Elastic Search: RemoteTransportException in Paginated search for more than 10000 results Elastic Search: RemoteTransportException in Paginated search for more than 10000 results elasticsearch elasticsearch

Elastic Search: RemoteTransportException in Paginated search for more than 10000 results


This happens because the max result window size of elasticsearch is 10000 by default. Now although you are requesting only hundred(only 10 exist in your case) results ie. from 10000-10010 under the hood elasticsearch has to get all the 10010 result sort them and then discard the 10000 results and then give you the 10 left, and hence the problem of exceeding the max window size.The simplest thing you could do to fix this would be increase this default value of 10000 to a very high value. You could use th following command to do that:

curl -XPUT http://1.2.3.4:9200/index/_settings -d '{ "index" : { "max_result_window" : 1000000}}'

Coming to the scroll api, it does not return paginated results hence the concept of from does not exist and the size parameter is used in a different way.The scroll api will ask each of the shards to give it's top "size" results so if the size is 10 and you have 5 primary shards, elasticsearch will return you 50 results.Now every request to the scroll api will generate a scroll id which you will need to pass to the next query to get the next "page" of result. And since you are not doing that you keep getting the same results.You should read more about the implementation of the scroll api here.

But then I also want to jump directly on some page eg: I am on page 1 and want to move on page 5

Also since there is no pagination in scroll api you can't simply jump between non consecutive pages.

Now you have to also keep in mind that for doing the scroll elasticsearch takes a snapshot in time of the index, so if you do any changes to the index during the time you keep the scroll context open, these changes won't be reflected in the results.


I won't suggest increasing max_result_window. The limit is there for a reason and I think we should avoid tampering with it.
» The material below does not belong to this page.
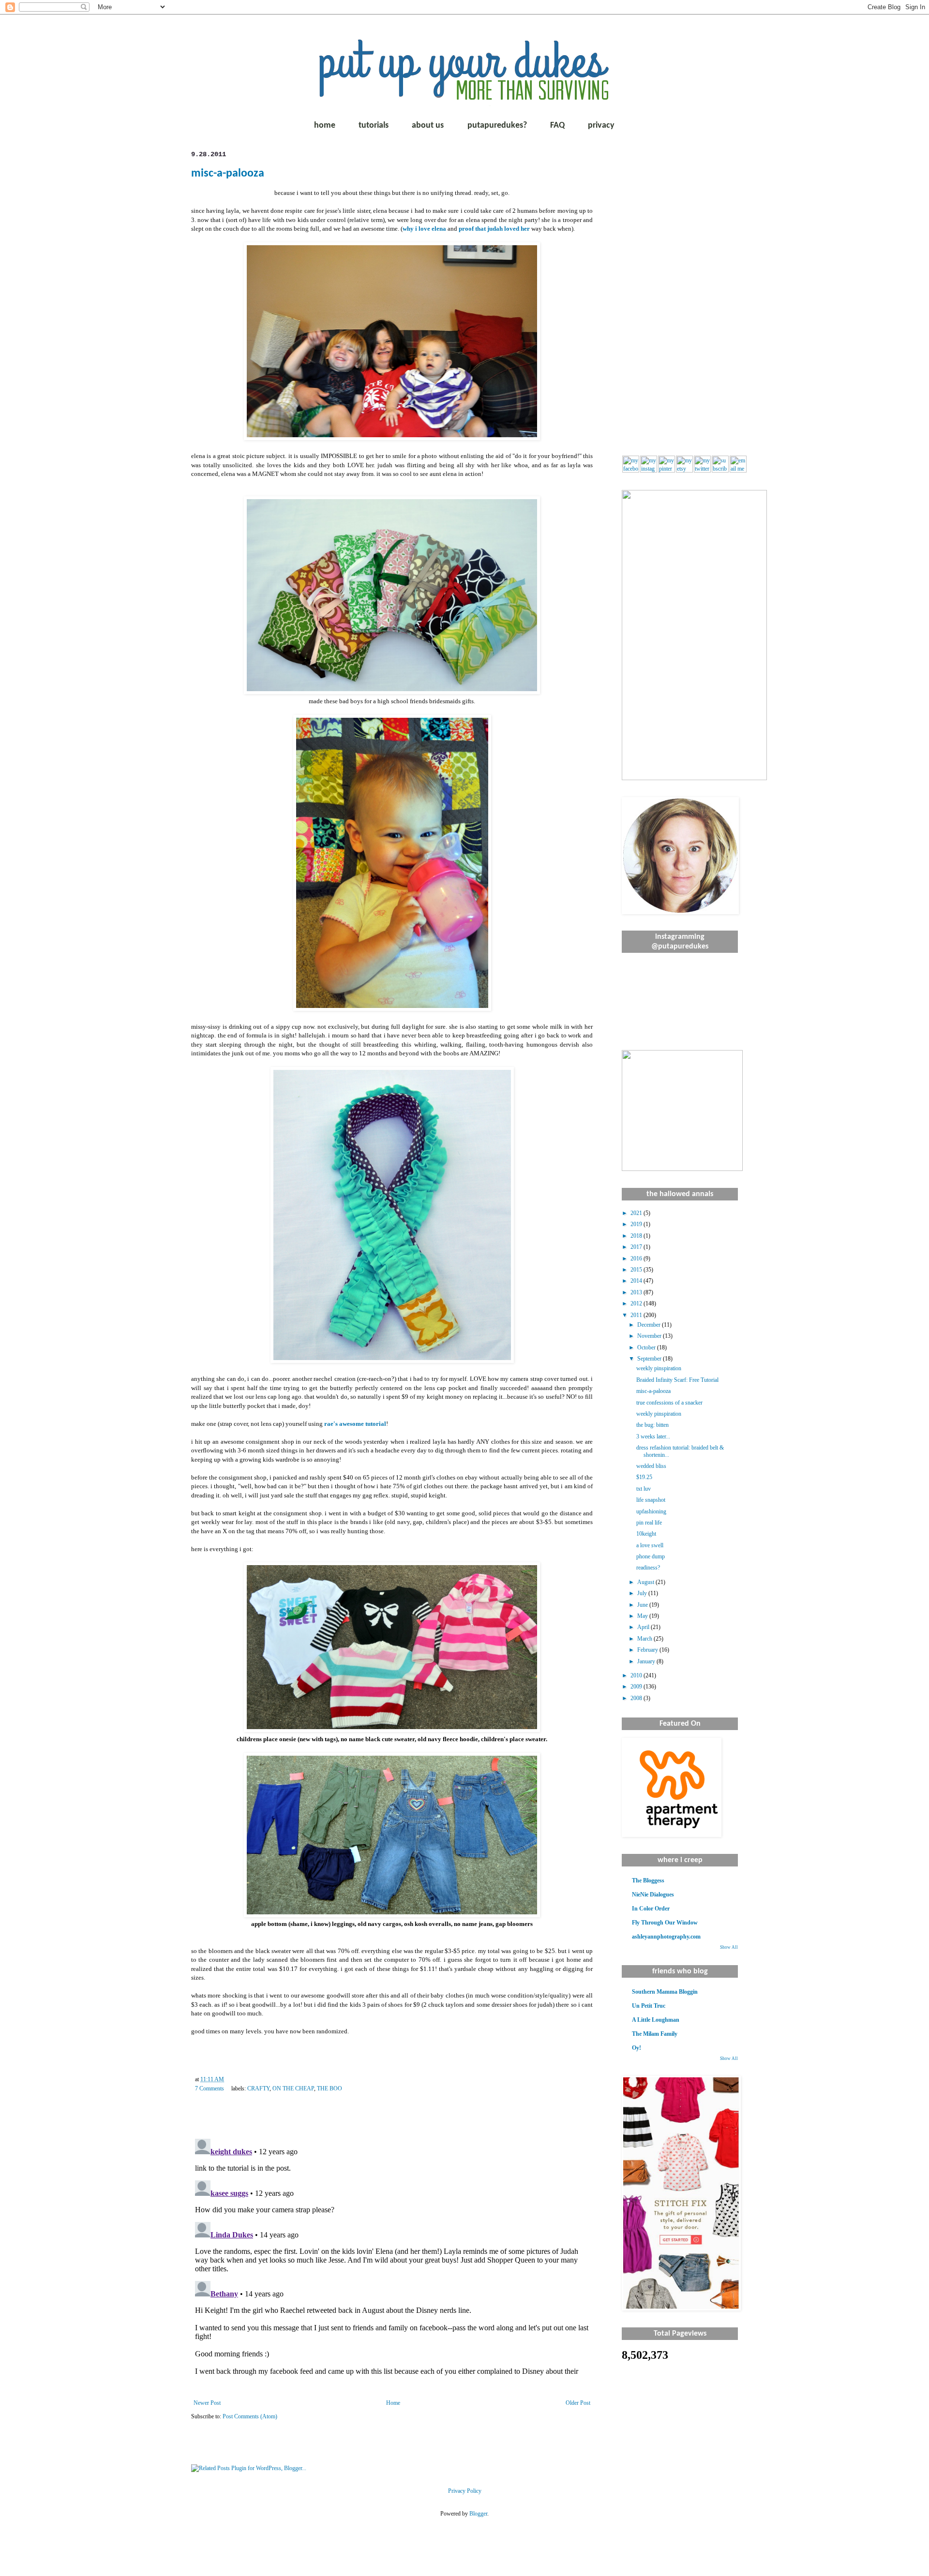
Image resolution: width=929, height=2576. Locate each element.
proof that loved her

Let's take an example where you run a wildcard query returning more than 20 million matches (which I have seen in my data, our index has more than 1 billion records with primary store size greater than 5 TB), the user asks for the last page that is the 20th million record. Increasing the result window will avoid the exception but will try to load all 20 million records in the heap and which will cause Out Of Memory crashing your whole server, which I guess will be very bad.

I will suggest you should use Search After (https://www.elastic.co/guide/en/elasticsearch/reference/5.1/search-request-search-after.html) if scroll is not an option. But Search after have its own limitations which should be taken into consideration.